▸ What needs to be done:
Convert the records into a two-column CSV with the headers "record_text" and "answer". Begin at the line that contains "Image resolution: width=899" and stop after the line that contains "pyautogui.click(x=694, y=131)". Give one row per record, with its text and its answer each in a single quoted field and line breaks replaced by spaces.

▸ Input:
● ● ● ●

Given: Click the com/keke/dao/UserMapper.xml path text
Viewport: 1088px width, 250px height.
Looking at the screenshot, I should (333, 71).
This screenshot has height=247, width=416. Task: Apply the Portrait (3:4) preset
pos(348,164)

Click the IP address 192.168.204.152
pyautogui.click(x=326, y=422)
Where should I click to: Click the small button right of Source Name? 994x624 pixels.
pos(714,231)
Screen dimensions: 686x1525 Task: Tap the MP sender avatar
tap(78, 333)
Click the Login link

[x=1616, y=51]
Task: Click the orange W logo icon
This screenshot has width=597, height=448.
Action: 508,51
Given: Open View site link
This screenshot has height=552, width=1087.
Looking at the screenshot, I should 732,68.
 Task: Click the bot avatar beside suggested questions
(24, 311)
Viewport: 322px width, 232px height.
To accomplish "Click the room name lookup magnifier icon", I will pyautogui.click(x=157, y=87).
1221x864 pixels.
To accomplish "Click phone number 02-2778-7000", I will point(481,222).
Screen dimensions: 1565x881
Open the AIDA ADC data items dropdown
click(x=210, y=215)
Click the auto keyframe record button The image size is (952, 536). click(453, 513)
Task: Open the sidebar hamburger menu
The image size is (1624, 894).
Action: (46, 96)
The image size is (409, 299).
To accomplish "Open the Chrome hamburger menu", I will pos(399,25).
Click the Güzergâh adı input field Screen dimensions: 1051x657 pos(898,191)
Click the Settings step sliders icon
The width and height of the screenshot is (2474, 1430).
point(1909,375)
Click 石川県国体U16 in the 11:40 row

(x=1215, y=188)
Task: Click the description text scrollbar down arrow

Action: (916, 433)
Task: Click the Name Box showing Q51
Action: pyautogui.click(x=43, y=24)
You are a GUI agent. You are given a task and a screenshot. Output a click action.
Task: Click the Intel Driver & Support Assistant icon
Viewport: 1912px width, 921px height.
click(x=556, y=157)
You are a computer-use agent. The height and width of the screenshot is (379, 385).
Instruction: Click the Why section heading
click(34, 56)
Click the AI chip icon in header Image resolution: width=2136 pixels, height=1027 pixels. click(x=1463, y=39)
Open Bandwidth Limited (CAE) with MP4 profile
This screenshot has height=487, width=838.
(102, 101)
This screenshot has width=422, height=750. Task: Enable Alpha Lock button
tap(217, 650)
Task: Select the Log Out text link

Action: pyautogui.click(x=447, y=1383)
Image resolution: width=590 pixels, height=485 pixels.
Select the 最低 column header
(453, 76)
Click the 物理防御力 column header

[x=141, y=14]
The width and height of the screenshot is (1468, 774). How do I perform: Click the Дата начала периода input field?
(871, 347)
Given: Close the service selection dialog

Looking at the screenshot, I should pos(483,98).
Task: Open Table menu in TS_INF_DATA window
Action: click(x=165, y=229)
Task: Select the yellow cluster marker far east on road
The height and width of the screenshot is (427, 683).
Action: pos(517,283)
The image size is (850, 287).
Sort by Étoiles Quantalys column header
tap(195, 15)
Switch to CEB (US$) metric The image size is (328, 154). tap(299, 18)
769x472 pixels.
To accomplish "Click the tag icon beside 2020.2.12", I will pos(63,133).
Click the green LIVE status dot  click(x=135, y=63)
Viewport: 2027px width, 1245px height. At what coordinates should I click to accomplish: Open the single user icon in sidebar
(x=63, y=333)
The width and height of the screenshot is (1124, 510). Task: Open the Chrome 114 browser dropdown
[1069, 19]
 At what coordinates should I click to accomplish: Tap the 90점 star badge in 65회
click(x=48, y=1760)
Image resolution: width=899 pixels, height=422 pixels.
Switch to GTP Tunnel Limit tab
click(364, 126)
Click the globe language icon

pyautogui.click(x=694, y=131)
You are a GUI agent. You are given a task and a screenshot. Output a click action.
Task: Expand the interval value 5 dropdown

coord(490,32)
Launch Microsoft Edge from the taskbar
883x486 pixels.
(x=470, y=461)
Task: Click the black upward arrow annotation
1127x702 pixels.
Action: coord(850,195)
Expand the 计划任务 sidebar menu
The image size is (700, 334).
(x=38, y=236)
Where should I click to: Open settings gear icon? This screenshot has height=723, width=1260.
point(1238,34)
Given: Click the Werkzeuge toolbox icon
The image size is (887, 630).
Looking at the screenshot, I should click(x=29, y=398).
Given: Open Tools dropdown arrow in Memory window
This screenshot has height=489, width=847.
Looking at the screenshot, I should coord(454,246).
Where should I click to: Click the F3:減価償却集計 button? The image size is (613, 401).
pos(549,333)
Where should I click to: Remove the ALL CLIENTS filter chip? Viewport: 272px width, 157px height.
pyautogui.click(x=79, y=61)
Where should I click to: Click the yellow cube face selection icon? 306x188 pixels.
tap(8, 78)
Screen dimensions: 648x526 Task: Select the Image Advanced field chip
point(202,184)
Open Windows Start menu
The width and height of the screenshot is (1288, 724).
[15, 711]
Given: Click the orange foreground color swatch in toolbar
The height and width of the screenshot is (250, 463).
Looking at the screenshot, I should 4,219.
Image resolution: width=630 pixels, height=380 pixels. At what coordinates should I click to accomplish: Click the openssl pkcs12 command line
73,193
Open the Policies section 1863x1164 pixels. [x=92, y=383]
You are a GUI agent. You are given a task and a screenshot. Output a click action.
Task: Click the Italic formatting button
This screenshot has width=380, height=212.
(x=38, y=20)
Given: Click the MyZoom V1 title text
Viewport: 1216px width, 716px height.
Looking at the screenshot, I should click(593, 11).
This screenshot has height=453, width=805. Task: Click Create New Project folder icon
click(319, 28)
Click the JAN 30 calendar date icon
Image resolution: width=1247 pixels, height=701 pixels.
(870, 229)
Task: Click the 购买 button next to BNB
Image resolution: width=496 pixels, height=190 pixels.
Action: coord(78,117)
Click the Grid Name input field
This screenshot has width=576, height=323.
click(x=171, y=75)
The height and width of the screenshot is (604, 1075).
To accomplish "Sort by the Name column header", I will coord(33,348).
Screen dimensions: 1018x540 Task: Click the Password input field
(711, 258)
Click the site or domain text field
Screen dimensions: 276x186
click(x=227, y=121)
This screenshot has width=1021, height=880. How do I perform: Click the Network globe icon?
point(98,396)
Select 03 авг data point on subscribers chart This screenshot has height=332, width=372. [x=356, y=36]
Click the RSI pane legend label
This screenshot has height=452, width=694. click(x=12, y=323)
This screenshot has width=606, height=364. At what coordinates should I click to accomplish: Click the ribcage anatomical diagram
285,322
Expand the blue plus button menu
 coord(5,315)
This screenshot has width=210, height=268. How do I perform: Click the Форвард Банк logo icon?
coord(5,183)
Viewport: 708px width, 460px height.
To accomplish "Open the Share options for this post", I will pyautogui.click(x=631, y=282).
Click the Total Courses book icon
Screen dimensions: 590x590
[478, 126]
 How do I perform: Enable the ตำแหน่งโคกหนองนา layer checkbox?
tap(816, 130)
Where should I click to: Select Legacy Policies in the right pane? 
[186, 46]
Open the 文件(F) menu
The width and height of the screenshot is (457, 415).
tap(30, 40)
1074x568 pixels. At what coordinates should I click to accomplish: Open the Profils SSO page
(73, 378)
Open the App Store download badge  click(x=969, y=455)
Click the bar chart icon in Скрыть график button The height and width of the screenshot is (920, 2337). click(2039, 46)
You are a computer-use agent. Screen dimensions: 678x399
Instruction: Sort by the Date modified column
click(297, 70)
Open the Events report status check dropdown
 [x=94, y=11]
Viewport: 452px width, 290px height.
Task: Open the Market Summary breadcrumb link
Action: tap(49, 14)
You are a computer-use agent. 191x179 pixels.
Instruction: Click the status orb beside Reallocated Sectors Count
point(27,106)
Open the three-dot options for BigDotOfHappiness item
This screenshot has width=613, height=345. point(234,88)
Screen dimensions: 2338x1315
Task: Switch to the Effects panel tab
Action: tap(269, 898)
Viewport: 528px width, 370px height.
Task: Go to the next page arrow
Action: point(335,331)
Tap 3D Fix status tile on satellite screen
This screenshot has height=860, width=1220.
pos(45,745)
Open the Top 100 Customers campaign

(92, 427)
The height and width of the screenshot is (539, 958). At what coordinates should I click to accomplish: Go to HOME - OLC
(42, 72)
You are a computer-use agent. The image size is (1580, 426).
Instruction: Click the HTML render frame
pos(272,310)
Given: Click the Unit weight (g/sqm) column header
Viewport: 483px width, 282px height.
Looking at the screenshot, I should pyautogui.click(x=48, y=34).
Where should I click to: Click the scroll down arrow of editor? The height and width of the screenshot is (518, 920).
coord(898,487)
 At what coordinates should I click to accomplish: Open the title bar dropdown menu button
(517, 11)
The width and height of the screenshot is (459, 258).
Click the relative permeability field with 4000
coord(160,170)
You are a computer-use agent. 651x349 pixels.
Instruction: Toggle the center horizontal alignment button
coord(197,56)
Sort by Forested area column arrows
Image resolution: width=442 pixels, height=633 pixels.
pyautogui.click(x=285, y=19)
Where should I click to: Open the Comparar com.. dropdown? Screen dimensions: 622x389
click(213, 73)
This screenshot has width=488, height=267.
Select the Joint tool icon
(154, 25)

● ● ● ●

▸ Solution:
record_text,answer
"Image resolution: width=899 pixels, height=422 pixels. Switch to GTP Tunnel Limit tab","click(364, 126)"
"Click the globe language icon","pyautogui.click(x=694, y=131)"